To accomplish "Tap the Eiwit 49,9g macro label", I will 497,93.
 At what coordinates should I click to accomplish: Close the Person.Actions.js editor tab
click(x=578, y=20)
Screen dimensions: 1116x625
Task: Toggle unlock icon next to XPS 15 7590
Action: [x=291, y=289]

=-=-=

Exercise prompt: All records should be returned verbatim, none left out.

Solution to this task:
To accomplish "Tap the Eiwit 49,9g macro label", I will 497,93.
 At what coordinates should I click to accomplish: Close the Person.Actions.js editor tab
click(x=578, y=20)
Screen dimensions: 1116x625
Task: Toggle unlock icon next to XPS 15 7590
Action: [x=291, y=289]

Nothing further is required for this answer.